Nicht überall sind Kreditkarten gern gesehen. Dass es deshalb zu einem Polizeieinsatz kommt, ist aber durchaus ungewöhnlich. | Archiv

| Palma, Mallorca |

Weil er einen Einkauf nicht mit seiner Kreditkarte zahlen durfte, hat ein Kunde eines sogenannten "Minimarktes" in Palma de Mallorca am Montag gegen 18 Uhr eine wilde Prügelei vom Zaun gebrochen. Der Mann hatte einen Kauf von weniger als drei Euro getätigt, woraufhin sich der Angestellte an der Kasse weigerte, die Karte anzunehmen.

Daraufhin begann der Kunde Zeugenaussagen zufolge, sich mit dem Verkäufer zu streiten.
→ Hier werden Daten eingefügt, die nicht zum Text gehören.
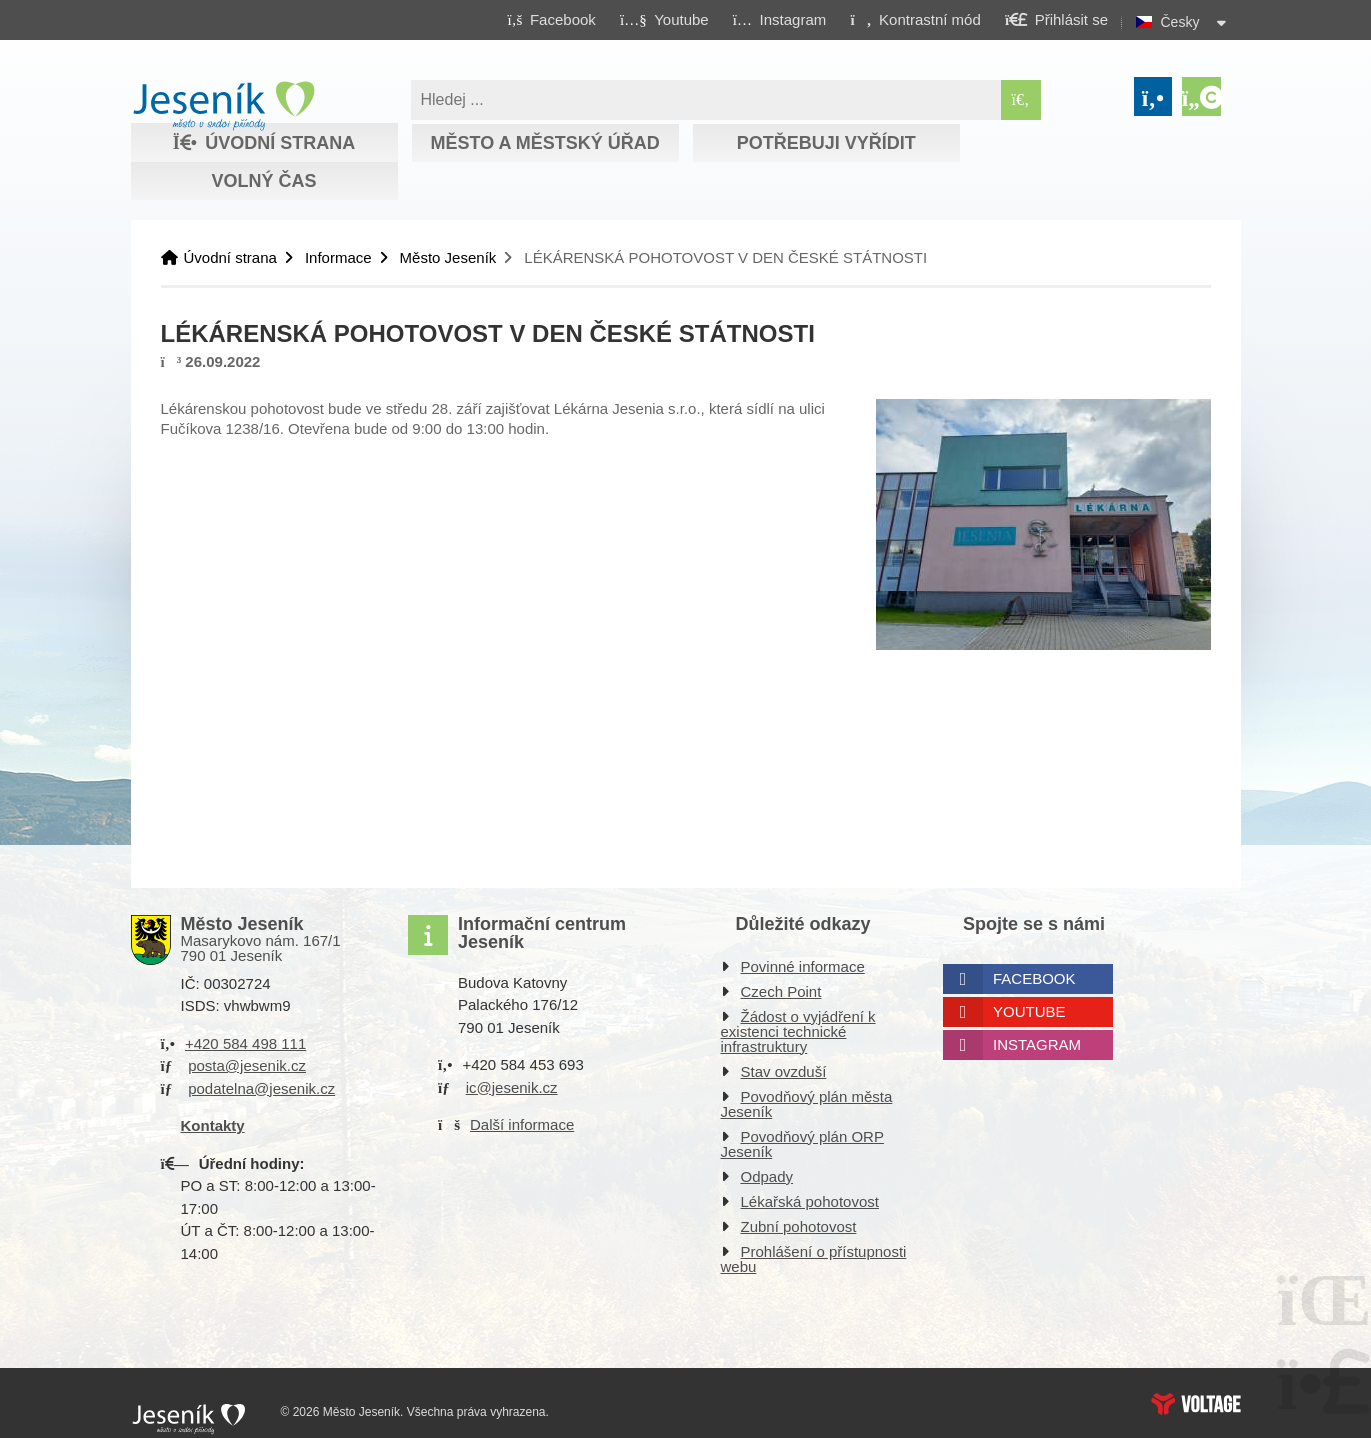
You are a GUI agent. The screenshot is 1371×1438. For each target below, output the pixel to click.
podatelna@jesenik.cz (261, 1088)
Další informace (522, 1124)
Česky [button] (1180, 22)
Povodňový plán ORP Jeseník (802, 1144)
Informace (338, 257)
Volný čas (263, 181)
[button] (915, 19)
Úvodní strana (223, 106)
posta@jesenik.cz (247, 1065)
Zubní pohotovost (799, 1226)
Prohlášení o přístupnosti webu (814, 1259)
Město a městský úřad (544, 143)
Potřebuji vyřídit (826, 143)
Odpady (767, 1176)
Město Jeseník (448, 257)
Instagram (1037, 1044)
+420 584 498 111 (245, 1043)
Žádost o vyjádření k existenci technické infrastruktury (798, 1031)
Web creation (1196, 1404)
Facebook (1034, 978)
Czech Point (781, 991)
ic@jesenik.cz (512, 1087)
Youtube (1029, 1011)
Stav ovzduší (784, 1071)
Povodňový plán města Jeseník (807, 1104)
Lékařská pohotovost (810, 1201)
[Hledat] (1021, 100)
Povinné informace (803, 966)
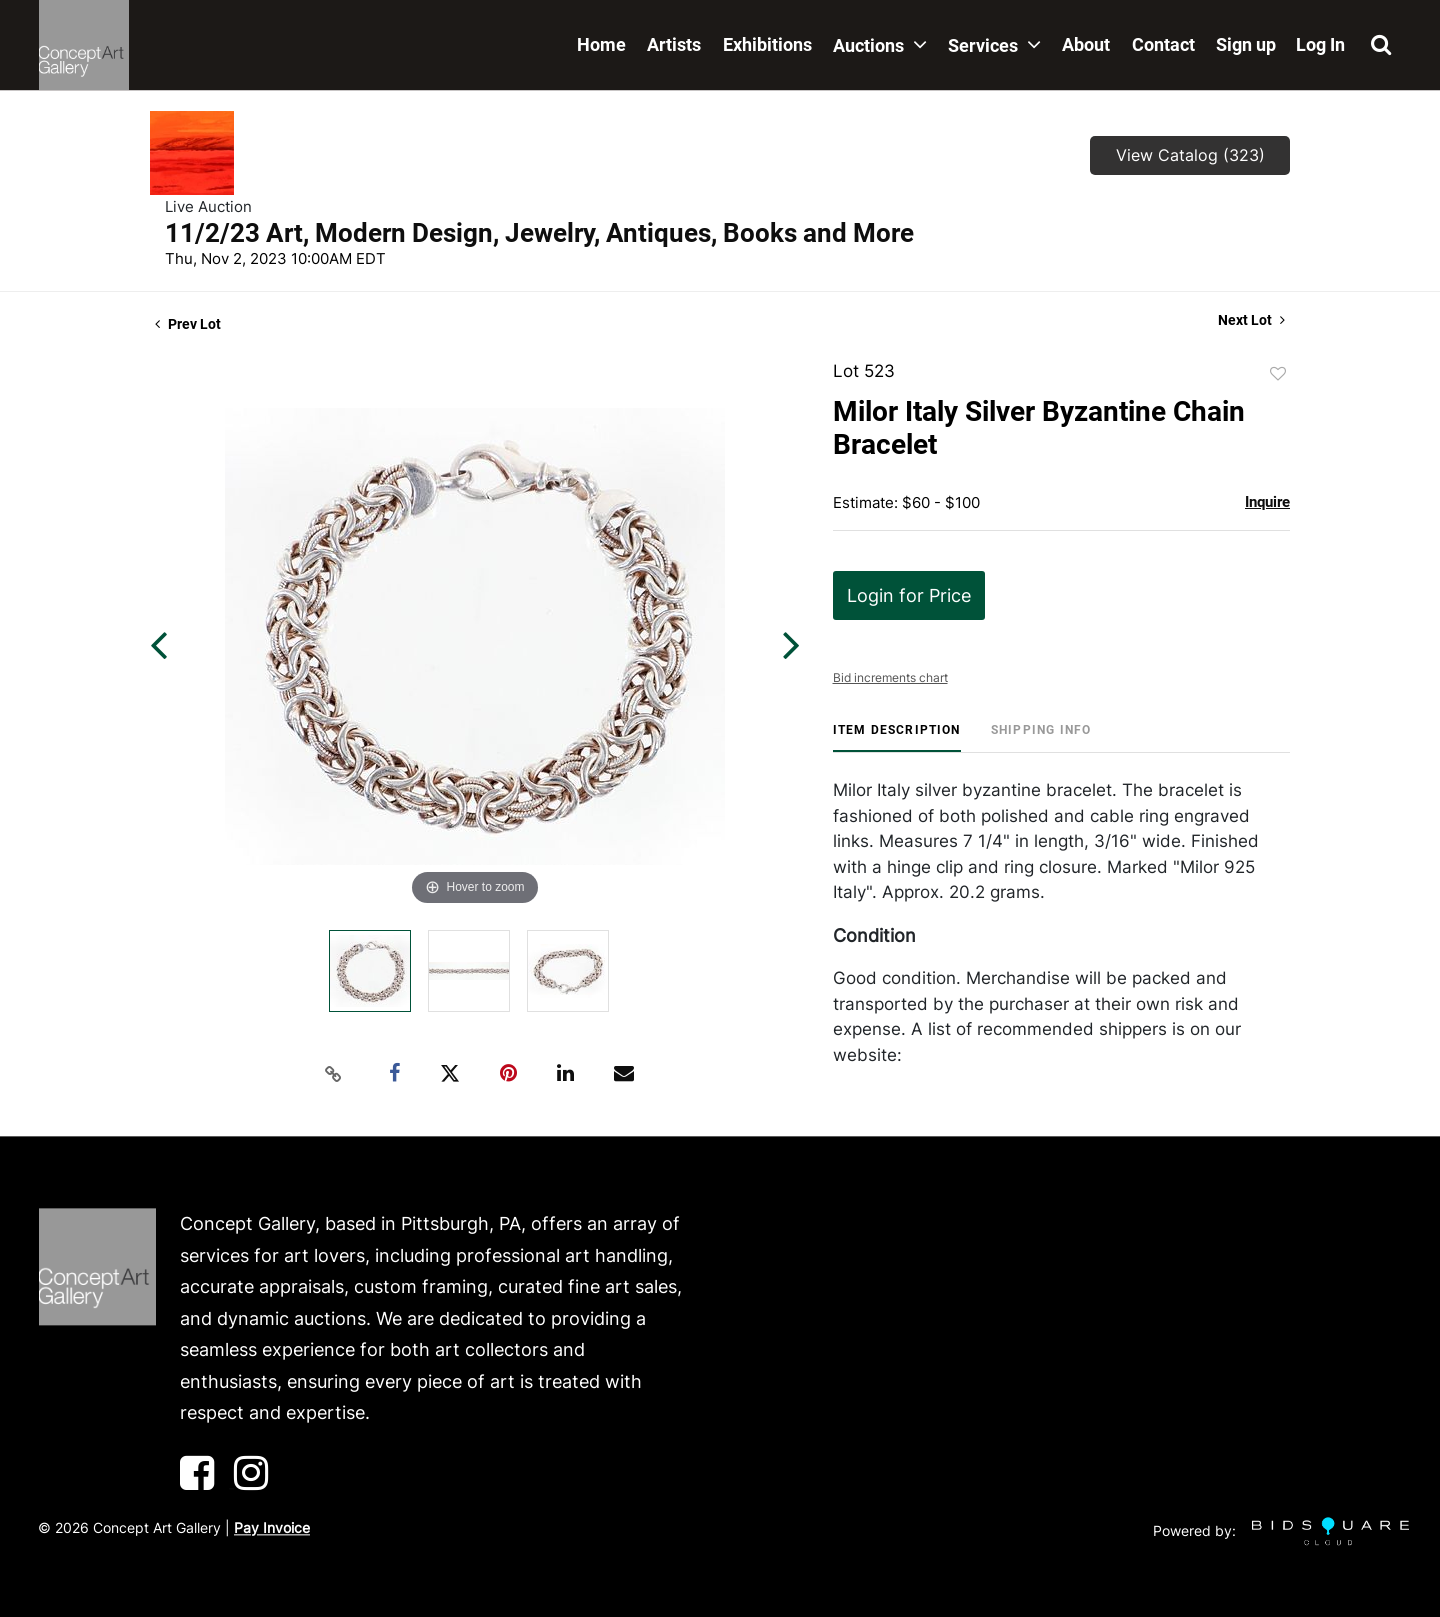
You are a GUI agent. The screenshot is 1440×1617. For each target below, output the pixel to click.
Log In (1320, 44)
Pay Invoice (272, 1527)
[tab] (897, 737)
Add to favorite (1278, 374)
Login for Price (909, 595)
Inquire (1267, 502)
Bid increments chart (890, 677)
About (1086, 44)
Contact (1163, 44)
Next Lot (1251, 320)
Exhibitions (767, 44)
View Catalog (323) (1190, 155)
Vor dem in der Jacint-Verdaguer-Straße befindlichen Laden flogen dann die Fäuste, ein Fenster des "Minimarkets" ging zu Bruch. Mehrere Streifenwagen der Nationalpolizei kamen, die Streithähne mussten auf robuste Weise getrennt werden.

In Spanien ist das Zahlen mit Karte erheblich weiter verbreitet als in Deutschland, wo Bargeld weiterhin einen sehr hohen Stellenwert genießt. Dort fürchten einige Kunden, dass Behörden sie bei Kartenzahlungen stärker überwachen könnten. Ladenbetreiber fürchten hohe Gebühren. In Spanien hingegen ist es auch üblich, Beträge von wenigen Euro oder sogar Cents mit Karte zu bezahlen.